Supporters are right that Fairfax needs stable revenue to fund schools and public safety, but urgency isn’t an excuse for regressivity. A single-industry levy may stop the bleeding, but it also cuts off circulation. The county could raise the same funds more equitably by broadening the tax base – through modest commercial assessments that reflect current vacancies, a small countywide sales tax increment, or surcharges on luxury spending. Paired with credits or partial rebates for small restaurants meeting local hiring and wage goals, such reforms would protect both workers and revenue. 

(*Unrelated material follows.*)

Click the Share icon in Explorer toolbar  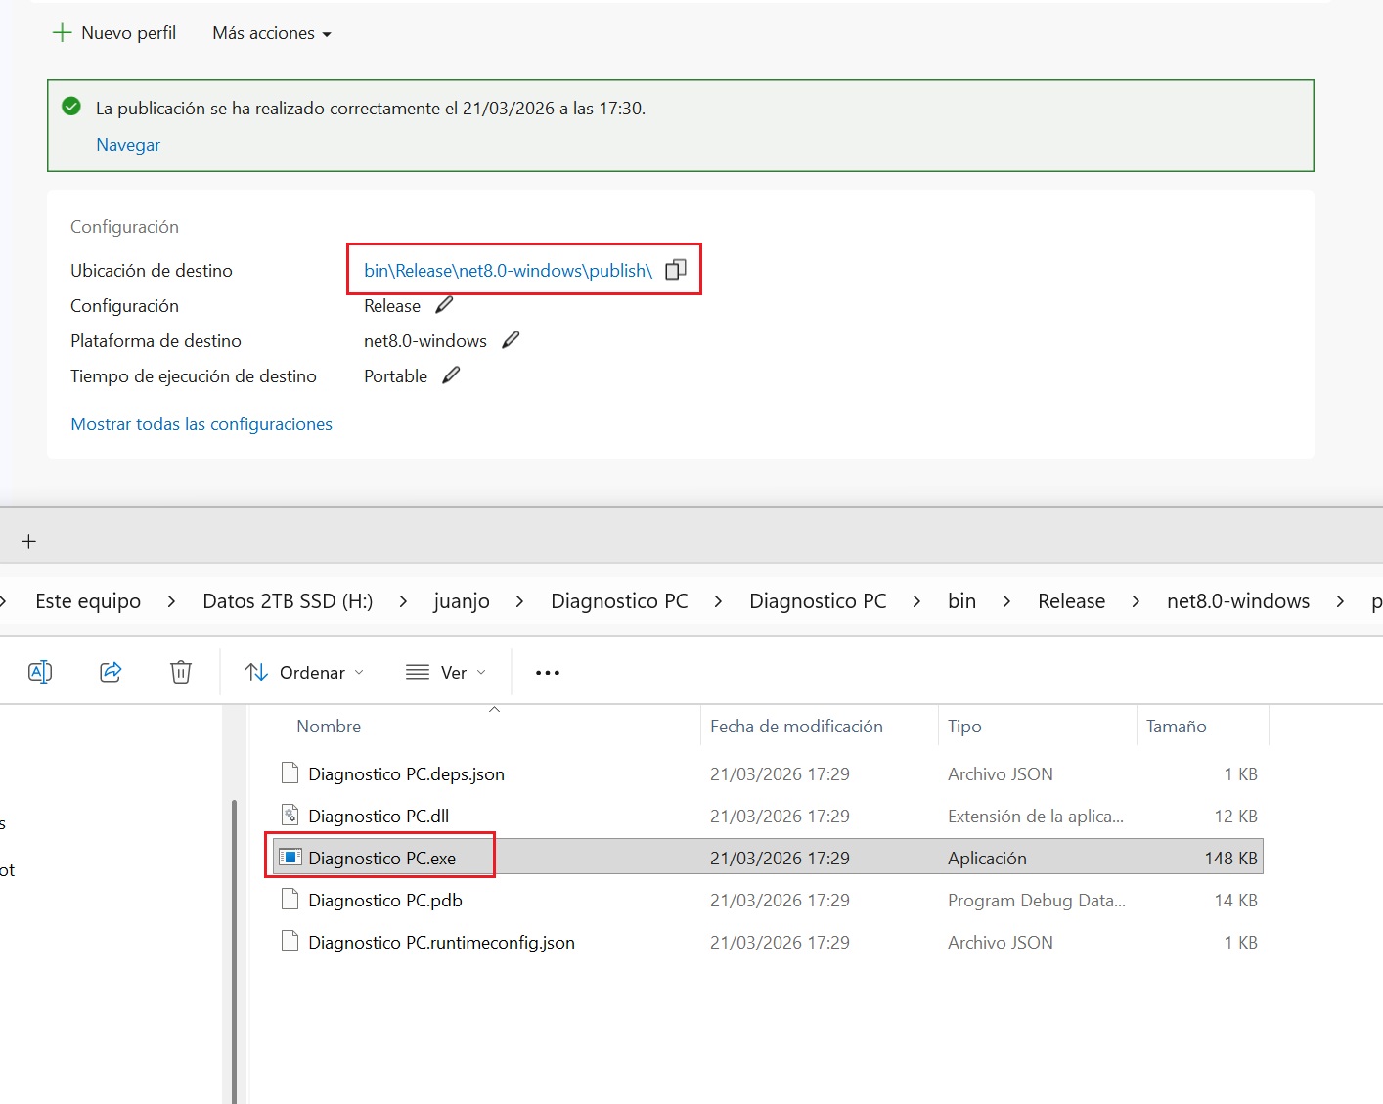(x=111, y=672)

Public health is part of this fairness story, too. Meals eaten away from home are often higher in calories and lower in nutrients, but making them more expensive doesn’t create time to cook, childcare to shop, or reliable transit to reach affordable groceries. It only narrows options. If Fairfax truly wants healthier families and stronger restaurants, it should invest in access: safer late-night transit for shift workers, small-business assistance, and grants for kitchen upgrades. Those investments would strengthen both residents and restaurants, rather than taxing the very meals people rely on to make their days work. 

This debate isn’t about math – it’s about priorities. Sixty-eight million dollars sounds impressive, but spread across 1.2 million residents and thousands of small businesses, it’s less transformative than it appears. The question isn’t whether Fairfax can raise the money; it’s whether it should raise it this way. A revenue system that deepens inequality while claiming to solve it isn’t progress–it’s a hasty convenience. 

Fairfax set out to fix overreliance on property taxes but chose a tool that lands where wallets are thinnest and margins are tightest. Fiscal responsibility and social fairness aren’t opposing goals; they depend on each other. True leadership means diversifying revenue without punishing dinner tables. Fairfax can lead by demonstrating that smart taxation not only protects its budget but also the people it serves.